▶ DATA EXTRACT:
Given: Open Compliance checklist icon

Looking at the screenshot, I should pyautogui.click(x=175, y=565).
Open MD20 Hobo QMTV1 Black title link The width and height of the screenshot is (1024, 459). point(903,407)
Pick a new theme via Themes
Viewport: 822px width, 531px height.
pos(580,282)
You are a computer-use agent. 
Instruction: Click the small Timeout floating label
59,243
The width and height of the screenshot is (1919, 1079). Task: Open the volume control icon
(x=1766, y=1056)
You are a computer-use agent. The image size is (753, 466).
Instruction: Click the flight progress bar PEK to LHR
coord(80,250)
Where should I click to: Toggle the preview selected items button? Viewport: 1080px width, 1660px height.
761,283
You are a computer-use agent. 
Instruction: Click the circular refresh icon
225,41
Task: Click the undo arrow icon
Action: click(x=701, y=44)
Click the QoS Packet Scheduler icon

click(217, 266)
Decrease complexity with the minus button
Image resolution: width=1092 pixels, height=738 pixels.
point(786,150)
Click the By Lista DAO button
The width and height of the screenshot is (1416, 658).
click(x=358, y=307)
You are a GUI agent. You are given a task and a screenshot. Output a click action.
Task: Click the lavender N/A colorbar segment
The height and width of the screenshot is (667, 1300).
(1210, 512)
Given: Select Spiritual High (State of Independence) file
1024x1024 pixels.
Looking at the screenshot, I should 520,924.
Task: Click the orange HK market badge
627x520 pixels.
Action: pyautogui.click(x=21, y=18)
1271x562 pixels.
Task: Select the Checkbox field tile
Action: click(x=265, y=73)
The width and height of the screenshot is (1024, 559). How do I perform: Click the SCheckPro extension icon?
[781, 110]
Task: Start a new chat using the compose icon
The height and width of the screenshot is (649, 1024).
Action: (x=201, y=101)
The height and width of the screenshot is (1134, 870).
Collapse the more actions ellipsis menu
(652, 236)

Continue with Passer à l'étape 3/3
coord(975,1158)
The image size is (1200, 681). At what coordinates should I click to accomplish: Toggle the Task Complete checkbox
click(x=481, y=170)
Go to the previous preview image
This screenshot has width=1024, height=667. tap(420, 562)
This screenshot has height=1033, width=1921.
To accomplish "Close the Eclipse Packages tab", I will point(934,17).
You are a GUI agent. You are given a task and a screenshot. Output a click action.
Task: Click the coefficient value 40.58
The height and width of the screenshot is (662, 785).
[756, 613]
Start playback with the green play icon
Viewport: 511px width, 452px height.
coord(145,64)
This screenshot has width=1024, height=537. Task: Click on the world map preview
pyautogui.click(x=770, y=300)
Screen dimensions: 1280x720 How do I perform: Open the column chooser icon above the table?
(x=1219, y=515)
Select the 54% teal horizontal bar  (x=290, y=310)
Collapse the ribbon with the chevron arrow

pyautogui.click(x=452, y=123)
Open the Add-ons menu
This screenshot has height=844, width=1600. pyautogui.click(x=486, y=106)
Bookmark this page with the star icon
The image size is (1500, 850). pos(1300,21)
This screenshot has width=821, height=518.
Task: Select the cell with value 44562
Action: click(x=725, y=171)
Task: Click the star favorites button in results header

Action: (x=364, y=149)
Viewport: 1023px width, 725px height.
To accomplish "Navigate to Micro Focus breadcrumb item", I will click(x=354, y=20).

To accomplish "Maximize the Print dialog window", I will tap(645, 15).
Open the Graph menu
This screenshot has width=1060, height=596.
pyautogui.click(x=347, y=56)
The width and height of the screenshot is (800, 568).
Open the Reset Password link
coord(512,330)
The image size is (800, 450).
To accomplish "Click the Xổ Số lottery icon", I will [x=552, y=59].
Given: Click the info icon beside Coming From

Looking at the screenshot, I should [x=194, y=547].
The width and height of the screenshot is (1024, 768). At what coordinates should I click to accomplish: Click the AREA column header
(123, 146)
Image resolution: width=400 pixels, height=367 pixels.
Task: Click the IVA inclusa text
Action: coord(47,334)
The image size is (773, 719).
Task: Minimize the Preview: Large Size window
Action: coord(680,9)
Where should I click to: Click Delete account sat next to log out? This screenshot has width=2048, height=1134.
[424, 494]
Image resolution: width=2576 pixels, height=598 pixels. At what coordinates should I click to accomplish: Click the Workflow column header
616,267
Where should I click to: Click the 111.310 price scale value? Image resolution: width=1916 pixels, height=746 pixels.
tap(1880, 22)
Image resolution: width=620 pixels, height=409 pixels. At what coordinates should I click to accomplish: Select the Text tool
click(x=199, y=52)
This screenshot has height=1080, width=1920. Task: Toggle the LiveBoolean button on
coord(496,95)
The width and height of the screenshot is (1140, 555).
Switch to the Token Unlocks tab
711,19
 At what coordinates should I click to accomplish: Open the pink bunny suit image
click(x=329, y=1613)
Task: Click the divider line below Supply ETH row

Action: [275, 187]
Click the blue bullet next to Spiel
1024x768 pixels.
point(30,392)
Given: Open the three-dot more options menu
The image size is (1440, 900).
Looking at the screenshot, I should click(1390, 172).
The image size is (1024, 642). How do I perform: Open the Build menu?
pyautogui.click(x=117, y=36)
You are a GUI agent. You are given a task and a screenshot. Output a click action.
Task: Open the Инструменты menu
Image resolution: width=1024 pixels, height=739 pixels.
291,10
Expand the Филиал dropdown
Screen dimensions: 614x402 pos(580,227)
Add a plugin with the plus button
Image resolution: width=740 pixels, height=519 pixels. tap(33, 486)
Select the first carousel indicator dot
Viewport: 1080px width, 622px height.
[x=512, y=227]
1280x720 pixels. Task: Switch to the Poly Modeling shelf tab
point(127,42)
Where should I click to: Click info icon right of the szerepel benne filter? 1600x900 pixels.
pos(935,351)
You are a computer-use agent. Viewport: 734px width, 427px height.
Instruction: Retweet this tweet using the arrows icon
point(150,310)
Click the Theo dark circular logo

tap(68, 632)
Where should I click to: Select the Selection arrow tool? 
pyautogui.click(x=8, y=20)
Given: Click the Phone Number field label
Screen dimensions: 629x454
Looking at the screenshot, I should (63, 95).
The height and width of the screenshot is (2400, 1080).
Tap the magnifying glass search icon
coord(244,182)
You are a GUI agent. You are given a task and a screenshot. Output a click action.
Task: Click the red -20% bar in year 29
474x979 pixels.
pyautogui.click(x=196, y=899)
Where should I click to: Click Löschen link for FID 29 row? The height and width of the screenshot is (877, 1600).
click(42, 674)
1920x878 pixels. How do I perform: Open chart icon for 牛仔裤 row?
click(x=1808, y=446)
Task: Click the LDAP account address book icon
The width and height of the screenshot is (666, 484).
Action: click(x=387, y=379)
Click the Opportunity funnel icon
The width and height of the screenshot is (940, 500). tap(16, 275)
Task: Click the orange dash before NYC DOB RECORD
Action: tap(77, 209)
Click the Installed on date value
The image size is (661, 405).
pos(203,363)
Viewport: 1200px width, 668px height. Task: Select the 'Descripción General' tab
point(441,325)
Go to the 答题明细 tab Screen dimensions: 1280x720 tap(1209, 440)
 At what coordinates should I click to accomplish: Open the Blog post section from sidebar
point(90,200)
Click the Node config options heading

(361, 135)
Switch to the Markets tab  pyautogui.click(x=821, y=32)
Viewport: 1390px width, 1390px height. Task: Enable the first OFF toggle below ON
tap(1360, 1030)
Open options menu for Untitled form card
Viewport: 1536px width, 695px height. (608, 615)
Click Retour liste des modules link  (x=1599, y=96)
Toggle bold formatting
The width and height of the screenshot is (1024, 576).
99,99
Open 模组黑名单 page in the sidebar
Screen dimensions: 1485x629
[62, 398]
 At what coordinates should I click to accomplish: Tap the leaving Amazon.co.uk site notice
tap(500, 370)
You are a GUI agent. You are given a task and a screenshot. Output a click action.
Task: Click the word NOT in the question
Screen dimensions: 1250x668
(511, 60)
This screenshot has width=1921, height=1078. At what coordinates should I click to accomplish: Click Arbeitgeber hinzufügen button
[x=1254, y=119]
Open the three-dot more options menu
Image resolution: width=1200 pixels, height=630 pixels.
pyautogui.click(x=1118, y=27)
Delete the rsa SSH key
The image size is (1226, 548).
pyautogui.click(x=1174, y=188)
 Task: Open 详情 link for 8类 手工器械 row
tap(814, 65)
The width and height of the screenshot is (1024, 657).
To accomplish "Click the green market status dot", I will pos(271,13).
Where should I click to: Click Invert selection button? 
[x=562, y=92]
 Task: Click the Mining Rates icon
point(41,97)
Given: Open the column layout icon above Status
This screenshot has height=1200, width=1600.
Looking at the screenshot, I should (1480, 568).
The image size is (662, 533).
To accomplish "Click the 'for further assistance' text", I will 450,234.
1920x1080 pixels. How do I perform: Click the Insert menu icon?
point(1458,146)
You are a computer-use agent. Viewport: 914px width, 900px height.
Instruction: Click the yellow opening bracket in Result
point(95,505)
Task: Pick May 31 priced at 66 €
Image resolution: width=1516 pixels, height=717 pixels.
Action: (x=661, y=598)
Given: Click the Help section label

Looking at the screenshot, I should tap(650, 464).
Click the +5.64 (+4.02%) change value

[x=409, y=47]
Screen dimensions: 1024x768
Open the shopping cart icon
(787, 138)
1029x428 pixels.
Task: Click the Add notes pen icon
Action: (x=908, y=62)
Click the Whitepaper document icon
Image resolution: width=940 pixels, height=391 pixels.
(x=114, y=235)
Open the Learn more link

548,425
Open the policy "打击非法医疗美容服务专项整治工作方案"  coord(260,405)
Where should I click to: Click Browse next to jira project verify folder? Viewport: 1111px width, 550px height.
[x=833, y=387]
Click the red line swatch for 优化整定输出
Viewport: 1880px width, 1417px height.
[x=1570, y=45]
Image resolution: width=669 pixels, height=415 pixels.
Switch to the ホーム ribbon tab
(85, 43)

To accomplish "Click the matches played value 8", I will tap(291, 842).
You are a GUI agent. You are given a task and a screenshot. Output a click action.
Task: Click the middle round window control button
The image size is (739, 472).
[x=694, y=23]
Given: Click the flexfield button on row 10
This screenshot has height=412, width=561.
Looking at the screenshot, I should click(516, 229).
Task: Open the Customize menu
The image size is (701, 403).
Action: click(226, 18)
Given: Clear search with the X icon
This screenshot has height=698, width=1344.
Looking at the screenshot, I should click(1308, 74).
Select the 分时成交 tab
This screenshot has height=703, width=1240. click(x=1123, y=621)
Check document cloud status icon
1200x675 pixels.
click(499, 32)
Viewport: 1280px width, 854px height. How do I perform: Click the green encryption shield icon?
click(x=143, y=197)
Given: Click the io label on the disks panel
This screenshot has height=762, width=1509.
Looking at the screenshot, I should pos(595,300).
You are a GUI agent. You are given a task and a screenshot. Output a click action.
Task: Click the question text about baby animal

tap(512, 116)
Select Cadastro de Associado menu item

▶ WHAT YOU ARE ASKED TO DO: Your answer is a single number: how many lines in the listing above hold "Start"?

▶ OUTPUT OF THE EXERCISE: 2